▶ WORK INSTRUCTIONS: Show all lines of the entries in which the word "using" is found.

▶ INFORMATION SUPPLIED:

-*-

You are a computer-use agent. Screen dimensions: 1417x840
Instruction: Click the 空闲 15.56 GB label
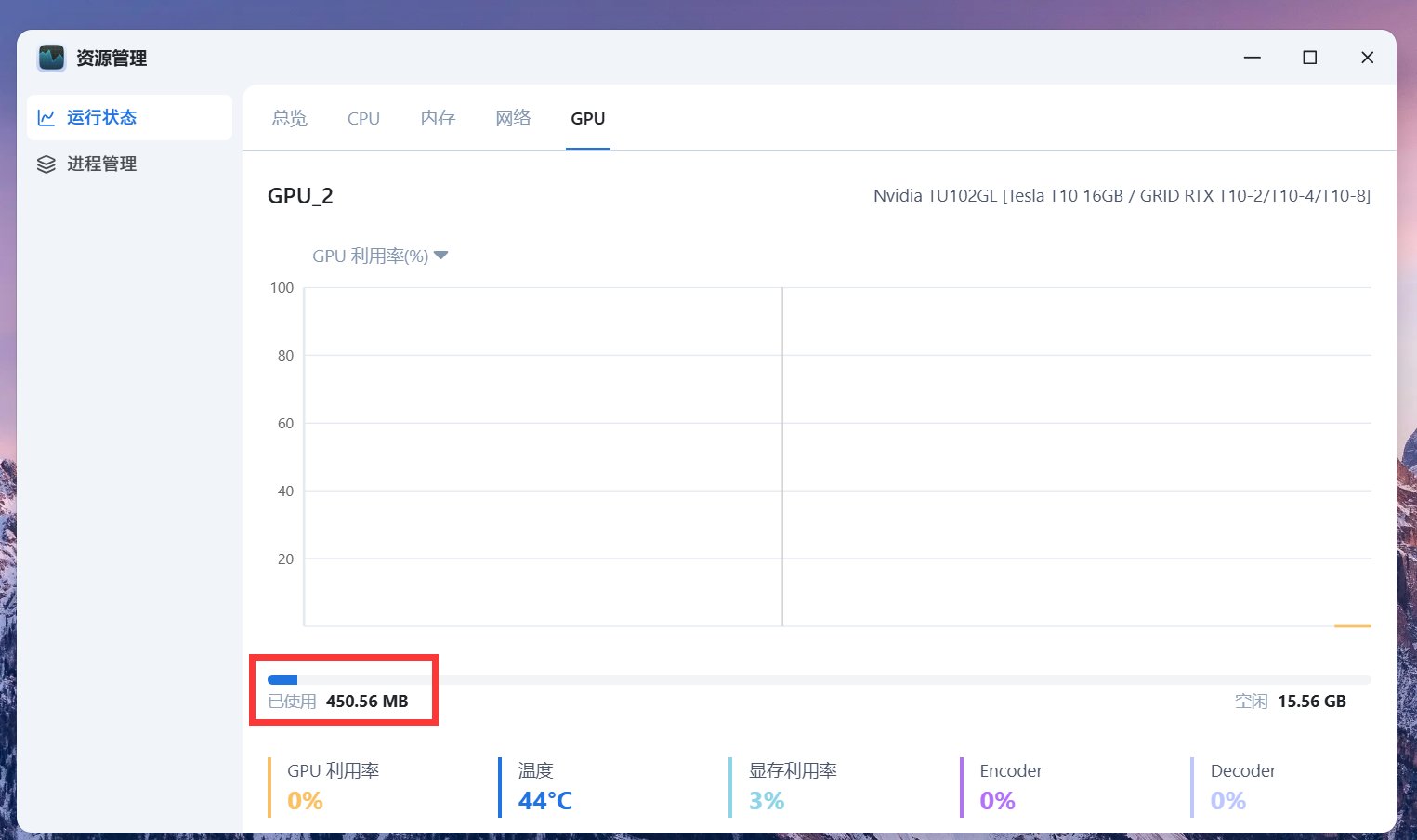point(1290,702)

-*-

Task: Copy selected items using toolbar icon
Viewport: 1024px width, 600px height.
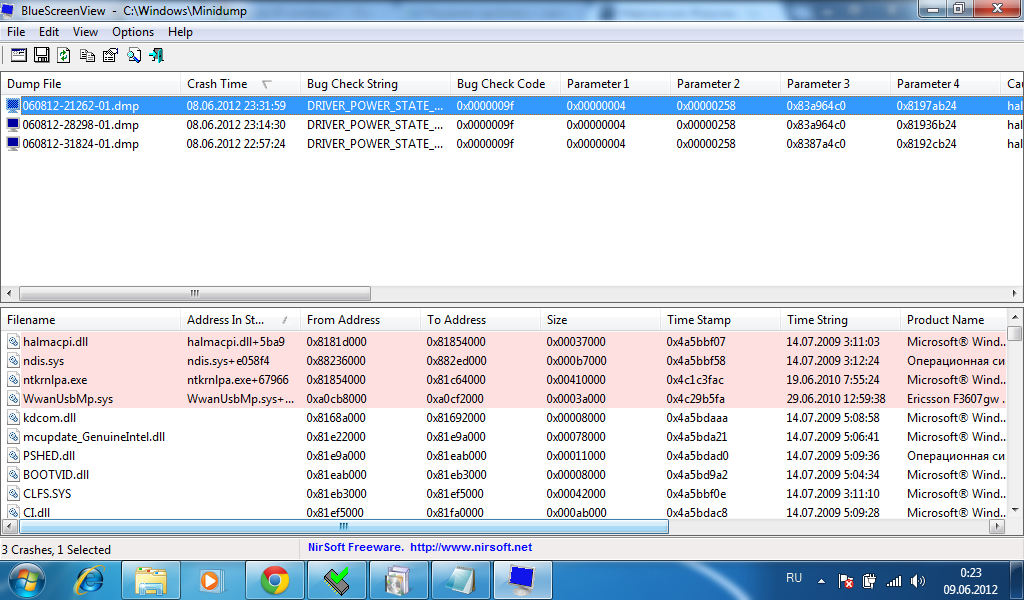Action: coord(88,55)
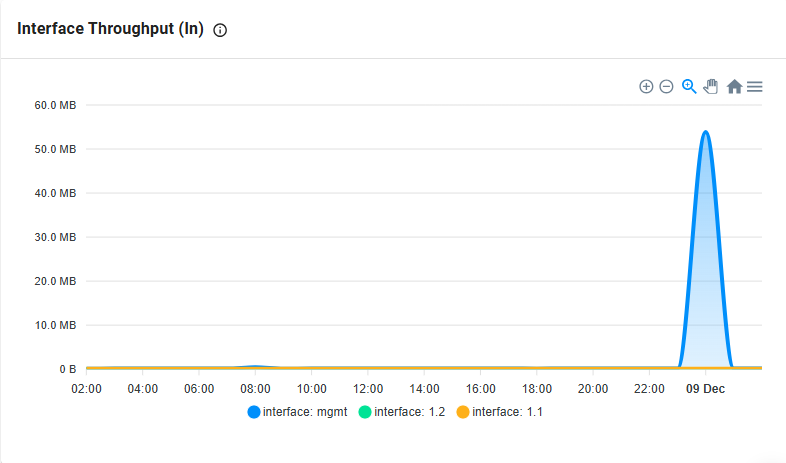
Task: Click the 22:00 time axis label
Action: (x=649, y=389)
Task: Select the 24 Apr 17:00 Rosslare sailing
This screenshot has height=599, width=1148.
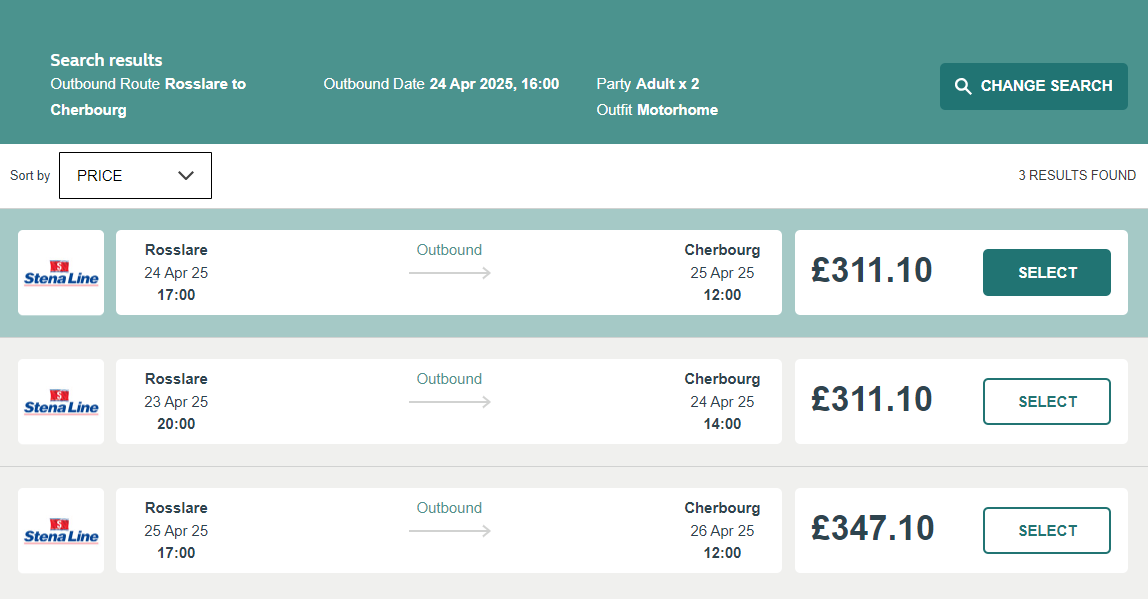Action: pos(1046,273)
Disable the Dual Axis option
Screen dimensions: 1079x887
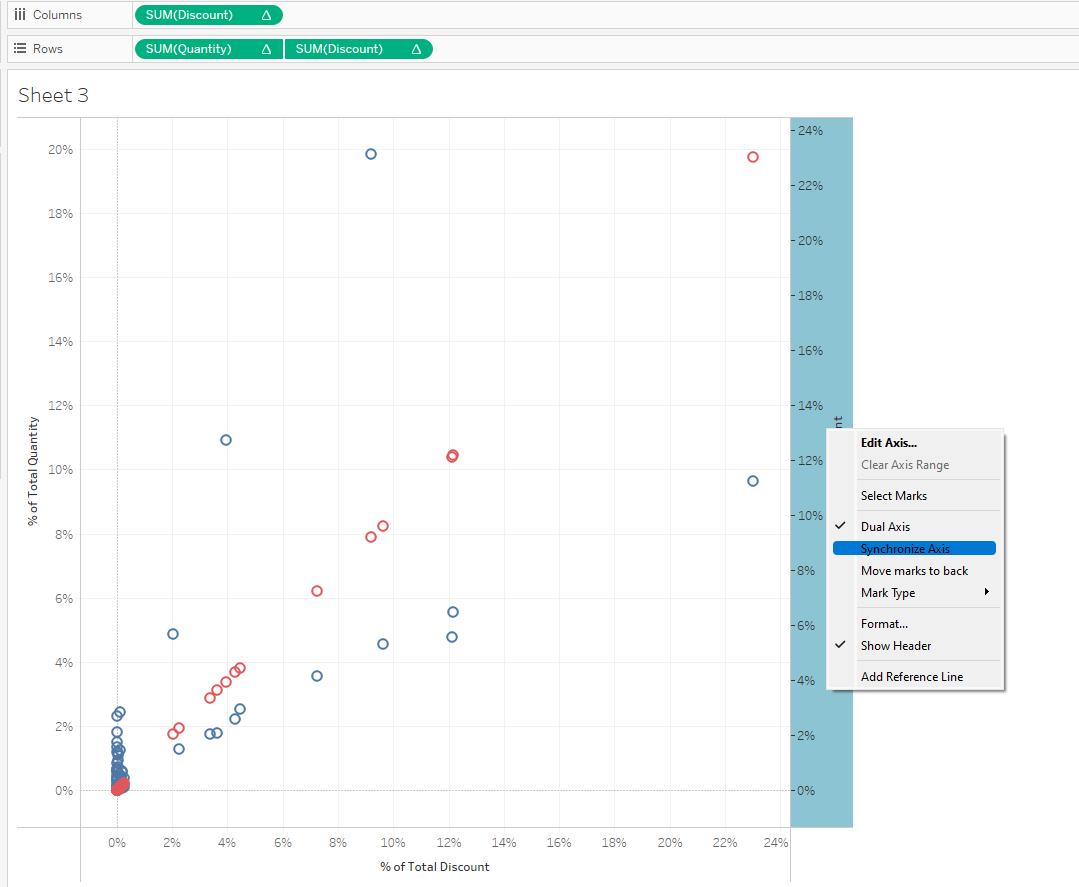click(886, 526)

-*-

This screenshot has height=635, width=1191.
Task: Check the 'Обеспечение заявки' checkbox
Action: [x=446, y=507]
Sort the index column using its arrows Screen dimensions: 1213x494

-*-

▶ EXERCISE ANSWER:
Task: Copy selected items using toolbar icon
Sort the index column using its arrows Screen dimensions: 1213x494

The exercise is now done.